◆ PROBLEM TO SOLVE
Retype everything from "Interesting idea, decent" down to "(Nov 18, 2015)" in the forum thread on the new tamper below, keeping every word and mark unchanged.

◆ QUOTED PASSAGE
====

# New Perger Tamper



## aaronb (Nov 16, 2012)

Matt Perger has released a new tamper:

https://baristahustle.com/tamper/

I like the price point. I don't really like the look.


----------



## Missy (Mar 9, 2016)

It's... Plastic.

Classy.


----------



## The Systemic Kid (Nov 23, 2012)

Who's going to be the first.....?


----------



## The Systemic Kid (Nov 23, 2012)

Looks like something Alessi would come up with. Could be a winner.


----------



## coffeechap (Apr 5, 2012)

It looks cheap


----------



## GCGlasgow (Jul 27, 2014)

I think it looks quite good, not sure how the lighter weight will feel. Does it just come in white, black might look better.


----------



## fluffles (Sep 4, 2012)

At 58.4mm is it really going to be a tight fit for VSTs?


----------



## The Systemic Kid (Nov 23, 2012)

fluffles said:


> At 58.4mm is it really going to be a tight fit for VSTs?


In a word, no.


----------



## Deejaysuave (Jan 26, 2015)

Never a great sign when the first point noted is "Affordable"


----------



## garydyke1 (Mar 9, 2011)

I would wait for a mk2 heavier, razor edged, 58.5 version which addresses the issues of the first one









But seriously it would be interesting to have one side by side a pergtamp. Puck suction is the only negative I am aware of


----------



## Phobic (Aug 17, 2016)

Interesting idea, decent precision + price point, could do well.

it's really light though! I like something I'm afraid of dropping on the floor in case it cracks a tile....


----------



## Stevie (Nov 18, 2015)

I'll likely order this.

It's sort of a total rethink of a tamper. We expect them to be X, Y, Z and this is A, B, C. I quite like its simplicity, and as a professional barista think the lightweight design could be good if you're tamping 200-400 times a day!


----------



## Grahamg (Oct 24, 2013)

Not in white I wouldn't.

====

◆ DATA SHOWN
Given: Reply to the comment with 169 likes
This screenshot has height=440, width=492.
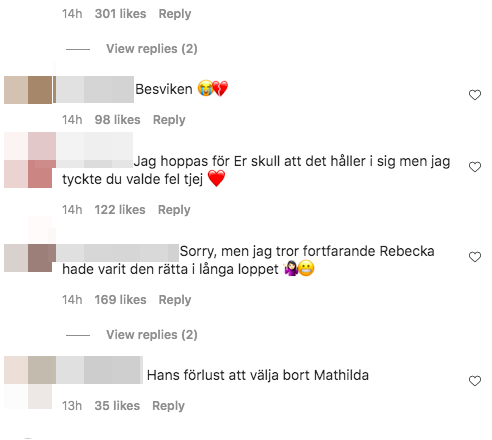Looking at the screenshot, I should 175,300.
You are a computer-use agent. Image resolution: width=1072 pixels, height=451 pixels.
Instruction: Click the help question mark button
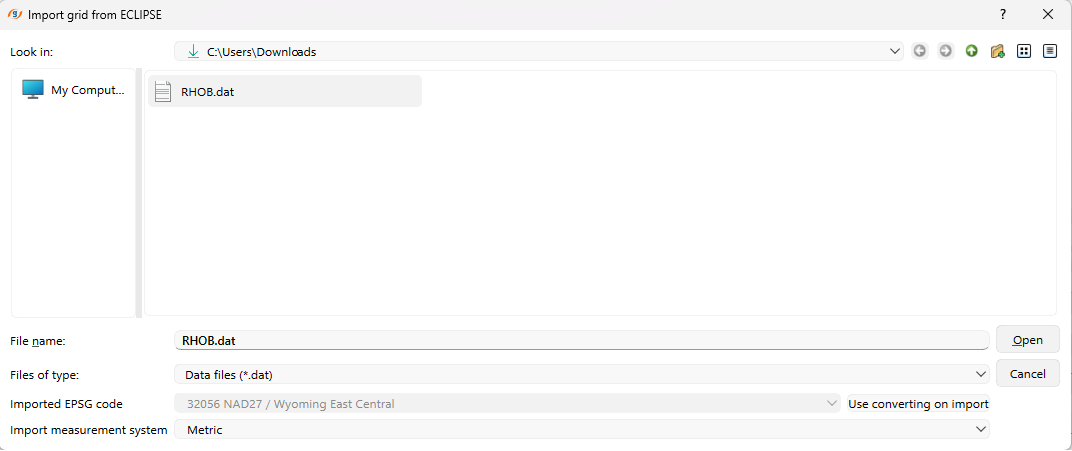coord(1003,14)
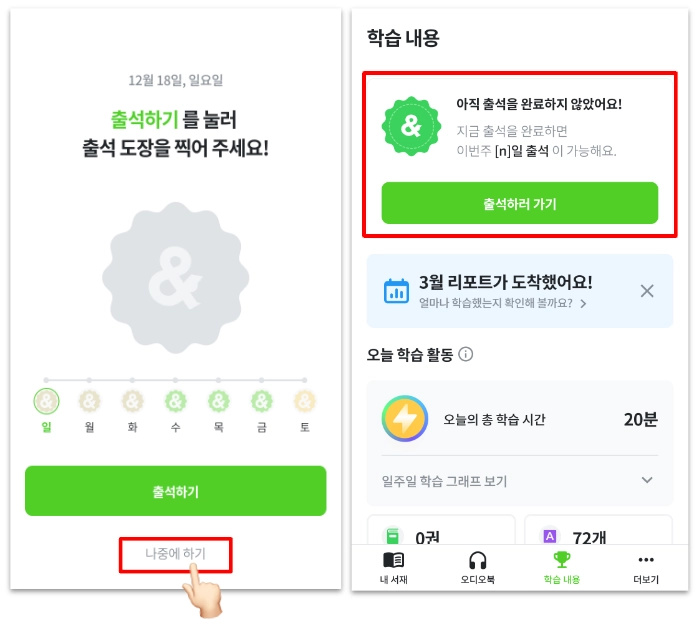Click the 나중에 하기 link
The image size is (700, 628).
click(x=175, y=555)
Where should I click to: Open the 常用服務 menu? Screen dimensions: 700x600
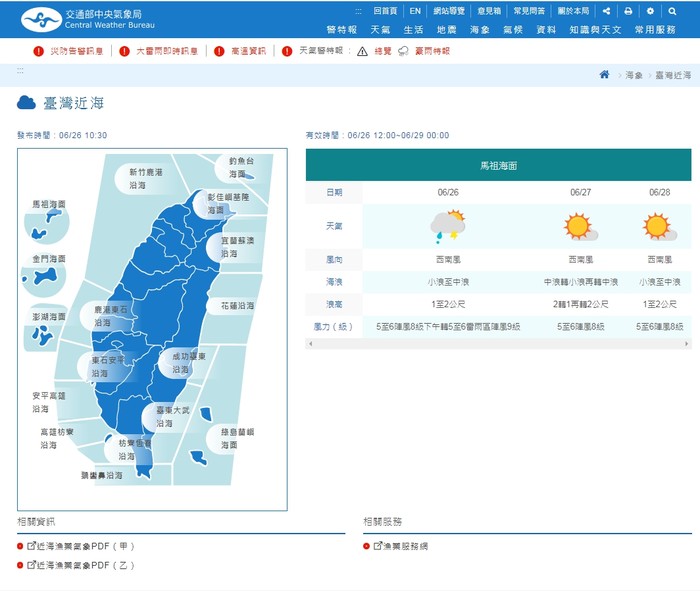(x=655, y=30)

====

◆ EXERCISE RESULT
Interesting idea, decent precision + price point, could do well.

it's really light though! I like something I'm afraid of dropping on the floor in case it cracks a tile....


----------



## Stevie (Nov 18, 2015)